Her report, as befitted a woman of her learning, was fuller than Bothwell’s but nevertheless gave Donoghue very little to go on. All the blood on the clothing was AB negative, the blood group of the deceased. If the attacker was wounded and bled in the affray, then he by sheer coincidence must also be blood group AB negative. But, she concluded, the balance of probability was that all the blood came from the deceased. There was little to identify the button which had apparently been found in the hand of the deceased, but it was not a part of the clothing worn by the deceased at the time of death. The deceased had obviously bled profusely, the attack had been carried out by a knife, as indicated by the slashing of the clothing. She expected the pathologist might have more to say on the matter, but she was certain the attacker must have left the locus of the offense well covered with his victim’s blood. It would have been a conspicuous site, she thought, on a Sunday afternoon in the middle of summer. She regretted, in a single-line paragraph, that she could not have been of greater assistance.

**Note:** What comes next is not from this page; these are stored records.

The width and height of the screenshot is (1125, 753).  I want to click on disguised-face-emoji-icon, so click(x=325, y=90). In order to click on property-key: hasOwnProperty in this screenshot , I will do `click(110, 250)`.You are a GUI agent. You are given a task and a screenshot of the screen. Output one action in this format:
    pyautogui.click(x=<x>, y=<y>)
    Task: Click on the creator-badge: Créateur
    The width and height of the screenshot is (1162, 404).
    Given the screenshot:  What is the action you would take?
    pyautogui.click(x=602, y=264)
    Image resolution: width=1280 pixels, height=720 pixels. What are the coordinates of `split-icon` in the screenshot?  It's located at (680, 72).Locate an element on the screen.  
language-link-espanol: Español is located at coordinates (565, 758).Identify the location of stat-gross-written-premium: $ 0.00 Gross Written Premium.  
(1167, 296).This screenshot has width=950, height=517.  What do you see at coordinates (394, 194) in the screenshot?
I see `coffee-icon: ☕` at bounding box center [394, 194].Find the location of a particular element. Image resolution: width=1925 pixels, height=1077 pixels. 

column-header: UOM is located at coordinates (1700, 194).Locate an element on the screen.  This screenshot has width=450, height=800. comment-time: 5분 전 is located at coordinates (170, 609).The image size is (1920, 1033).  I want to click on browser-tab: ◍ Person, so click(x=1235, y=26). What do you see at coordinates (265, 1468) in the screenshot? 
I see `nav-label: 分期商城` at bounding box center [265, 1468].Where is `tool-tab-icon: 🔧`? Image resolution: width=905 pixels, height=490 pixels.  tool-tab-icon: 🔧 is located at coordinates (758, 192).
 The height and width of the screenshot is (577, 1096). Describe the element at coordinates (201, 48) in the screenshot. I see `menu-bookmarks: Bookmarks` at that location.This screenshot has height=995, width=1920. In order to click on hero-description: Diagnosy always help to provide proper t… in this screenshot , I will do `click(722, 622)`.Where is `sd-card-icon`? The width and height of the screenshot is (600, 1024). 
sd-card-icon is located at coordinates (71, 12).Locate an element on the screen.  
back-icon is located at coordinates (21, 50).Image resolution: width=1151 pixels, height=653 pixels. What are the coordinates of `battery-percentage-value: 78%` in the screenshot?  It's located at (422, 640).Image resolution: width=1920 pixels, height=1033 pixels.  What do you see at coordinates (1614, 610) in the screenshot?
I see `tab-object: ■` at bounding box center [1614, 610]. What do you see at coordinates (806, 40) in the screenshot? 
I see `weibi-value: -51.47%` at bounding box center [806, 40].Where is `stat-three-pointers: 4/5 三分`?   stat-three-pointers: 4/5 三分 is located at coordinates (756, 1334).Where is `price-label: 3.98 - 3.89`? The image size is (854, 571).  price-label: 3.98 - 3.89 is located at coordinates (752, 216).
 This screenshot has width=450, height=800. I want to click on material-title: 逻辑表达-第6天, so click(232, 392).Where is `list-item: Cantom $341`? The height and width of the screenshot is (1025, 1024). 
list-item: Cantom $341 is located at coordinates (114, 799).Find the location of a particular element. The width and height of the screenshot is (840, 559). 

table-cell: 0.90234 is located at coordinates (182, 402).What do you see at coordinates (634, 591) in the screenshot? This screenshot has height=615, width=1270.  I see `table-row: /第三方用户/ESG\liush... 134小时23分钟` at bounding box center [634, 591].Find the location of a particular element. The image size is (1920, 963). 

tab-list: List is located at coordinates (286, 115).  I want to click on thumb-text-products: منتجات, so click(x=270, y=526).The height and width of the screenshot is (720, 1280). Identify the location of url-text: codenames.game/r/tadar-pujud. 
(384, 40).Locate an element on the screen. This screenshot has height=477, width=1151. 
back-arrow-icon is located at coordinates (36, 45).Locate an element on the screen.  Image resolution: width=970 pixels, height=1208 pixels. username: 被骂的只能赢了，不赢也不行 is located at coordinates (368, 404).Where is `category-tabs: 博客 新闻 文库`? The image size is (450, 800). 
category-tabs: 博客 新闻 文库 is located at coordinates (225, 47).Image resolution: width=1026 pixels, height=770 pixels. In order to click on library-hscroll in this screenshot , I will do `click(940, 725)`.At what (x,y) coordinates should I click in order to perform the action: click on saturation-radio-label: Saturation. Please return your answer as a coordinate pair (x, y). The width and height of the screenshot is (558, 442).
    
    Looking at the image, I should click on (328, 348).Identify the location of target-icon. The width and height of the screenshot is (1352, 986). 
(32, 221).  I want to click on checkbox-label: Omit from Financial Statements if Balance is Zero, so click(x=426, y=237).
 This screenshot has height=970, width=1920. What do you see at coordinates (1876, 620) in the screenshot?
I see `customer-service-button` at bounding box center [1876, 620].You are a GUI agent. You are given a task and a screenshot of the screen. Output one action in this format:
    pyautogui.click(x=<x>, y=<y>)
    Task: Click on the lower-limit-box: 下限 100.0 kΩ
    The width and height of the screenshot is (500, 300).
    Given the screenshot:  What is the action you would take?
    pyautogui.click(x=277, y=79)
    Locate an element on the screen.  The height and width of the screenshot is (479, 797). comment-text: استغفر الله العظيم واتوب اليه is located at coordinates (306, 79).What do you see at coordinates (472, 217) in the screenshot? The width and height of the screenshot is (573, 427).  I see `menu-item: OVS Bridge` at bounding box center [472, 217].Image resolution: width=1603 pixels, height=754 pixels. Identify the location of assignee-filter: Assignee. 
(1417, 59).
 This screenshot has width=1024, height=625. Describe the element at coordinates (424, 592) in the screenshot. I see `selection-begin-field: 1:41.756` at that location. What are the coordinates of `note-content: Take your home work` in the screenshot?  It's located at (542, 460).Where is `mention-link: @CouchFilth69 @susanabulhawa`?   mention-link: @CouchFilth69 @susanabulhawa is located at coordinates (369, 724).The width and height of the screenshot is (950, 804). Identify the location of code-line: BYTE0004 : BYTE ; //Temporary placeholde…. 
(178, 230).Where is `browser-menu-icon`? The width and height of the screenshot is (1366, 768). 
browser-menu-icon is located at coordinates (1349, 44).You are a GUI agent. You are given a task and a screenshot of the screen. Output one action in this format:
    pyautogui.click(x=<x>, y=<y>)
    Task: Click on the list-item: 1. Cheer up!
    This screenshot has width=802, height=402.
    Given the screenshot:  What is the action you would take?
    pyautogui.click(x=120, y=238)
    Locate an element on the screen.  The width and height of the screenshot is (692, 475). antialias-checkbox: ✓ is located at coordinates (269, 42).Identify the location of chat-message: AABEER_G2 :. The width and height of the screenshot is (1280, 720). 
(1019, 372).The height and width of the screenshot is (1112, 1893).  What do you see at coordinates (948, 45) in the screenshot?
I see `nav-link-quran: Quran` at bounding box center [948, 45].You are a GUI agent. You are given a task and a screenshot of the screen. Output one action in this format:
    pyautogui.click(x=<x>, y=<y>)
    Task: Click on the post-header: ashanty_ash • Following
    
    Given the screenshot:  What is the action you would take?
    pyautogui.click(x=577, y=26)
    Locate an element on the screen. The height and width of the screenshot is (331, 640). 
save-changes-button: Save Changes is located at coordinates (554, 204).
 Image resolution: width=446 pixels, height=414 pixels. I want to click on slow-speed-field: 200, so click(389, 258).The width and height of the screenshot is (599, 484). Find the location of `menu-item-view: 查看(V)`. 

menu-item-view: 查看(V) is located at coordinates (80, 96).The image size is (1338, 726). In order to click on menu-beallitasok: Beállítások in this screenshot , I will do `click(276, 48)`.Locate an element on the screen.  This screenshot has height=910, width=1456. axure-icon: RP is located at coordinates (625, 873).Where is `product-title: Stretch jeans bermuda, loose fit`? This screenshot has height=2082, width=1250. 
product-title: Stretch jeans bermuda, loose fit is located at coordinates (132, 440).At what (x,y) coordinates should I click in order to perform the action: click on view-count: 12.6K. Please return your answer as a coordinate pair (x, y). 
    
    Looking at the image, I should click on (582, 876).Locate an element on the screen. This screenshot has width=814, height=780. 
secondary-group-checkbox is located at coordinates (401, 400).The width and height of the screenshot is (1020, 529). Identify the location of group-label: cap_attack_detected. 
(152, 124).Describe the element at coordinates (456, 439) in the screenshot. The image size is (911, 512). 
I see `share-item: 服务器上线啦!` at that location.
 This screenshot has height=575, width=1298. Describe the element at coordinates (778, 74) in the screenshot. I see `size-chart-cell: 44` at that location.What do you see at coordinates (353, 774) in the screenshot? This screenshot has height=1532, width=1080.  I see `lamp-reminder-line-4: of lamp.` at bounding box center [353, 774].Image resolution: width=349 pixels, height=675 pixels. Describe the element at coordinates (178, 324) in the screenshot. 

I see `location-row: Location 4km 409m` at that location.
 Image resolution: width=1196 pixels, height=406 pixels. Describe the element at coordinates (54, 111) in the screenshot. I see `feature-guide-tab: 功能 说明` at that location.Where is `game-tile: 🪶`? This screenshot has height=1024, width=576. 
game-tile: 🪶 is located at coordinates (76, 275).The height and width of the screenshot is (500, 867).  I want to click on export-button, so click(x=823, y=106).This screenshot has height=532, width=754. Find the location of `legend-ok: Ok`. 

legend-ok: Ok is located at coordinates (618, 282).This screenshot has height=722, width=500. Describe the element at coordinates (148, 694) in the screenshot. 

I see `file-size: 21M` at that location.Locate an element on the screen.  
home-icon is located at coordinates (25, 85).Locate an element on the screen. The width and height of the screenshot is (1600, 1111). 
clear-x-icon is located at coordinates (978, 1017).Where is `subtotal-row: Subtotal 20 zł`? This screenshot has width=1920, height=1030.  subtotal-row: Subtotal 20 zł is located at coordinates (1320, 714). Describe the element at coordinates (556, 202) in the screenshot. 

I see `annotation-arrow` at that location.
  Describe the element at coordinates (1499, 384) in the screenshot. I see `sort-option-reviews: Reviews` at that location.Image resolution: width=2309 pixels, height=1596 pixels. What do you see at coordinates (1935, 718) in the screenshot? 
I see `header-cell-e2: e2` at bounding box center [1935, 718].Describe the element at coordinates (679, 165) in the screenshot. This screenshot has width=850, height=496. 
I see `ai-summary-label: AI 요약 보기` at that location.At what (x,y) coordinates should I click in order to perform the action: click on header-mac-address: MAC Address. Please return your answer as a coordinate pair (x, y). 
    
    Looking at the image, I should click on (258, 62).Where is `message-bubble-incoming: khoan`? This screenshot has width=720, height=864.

The phone on Donoghue’s desk rang. He took the pipe from his mouth and propped it in the huge black ashtray on his desk. He picked up the receiver and, turning to a blank page in his notepad, said, “D.I. Donoghue.”

“Reynolds here,” said the calm voice on the other end of the line.

“Yes, sir.”

“I’ve completed the postmortem.” Reynolds spoke unhurriedly. “Death was caused by stab wounds. One wound particularly pierced the aorta but any of half a dozen others could have killed him.”

“I see.” Donoghue wrote on his pad.

“The weapon in question seems to be about five inches long, but wider than a kitchen knife.”

“Like a commando knife?”

“That sort of thing, yes. He sustained seventeen wounds in all, all to the anterior of the torso.”

“The front of the chest.”

“Yes. Nothing below the waist or above the shoulders. Six wounds were particularly penetrating and deadly. He was a well nourished man, unlike most of our profession.”

“Oh?”

“Well, you know what they say — an alcoholic is someone who drinks more than his doctor. There’s a lot of truth in jest. We are a notoriously alcoholic profession, but Hugo Skillicorn had a very healthy liver and kidneys. There’s really nothing else I can add. My report will be typed up and sent over to you as soon as possible.”

Donoghue thanked him and replaced the receiver. He picked up his pipe from the ashtray and held it by its stem as he scraped the bowl with his penknife. Then he pulled the stem apart and cleaned the interior with a pipe cleaner, wincing at the oily nicotine and tar that had accumulated. He refilled the bowl with a plug of the special mixture he had made up for him by a city tobacconist: a Dutch base for taste, with a twist of dark shag for depth of flavor and a slower burning rate. He placed the flame of his gold-plated lighter over the bowl and drew lovingly on the smoke. Now where do we go? he thought.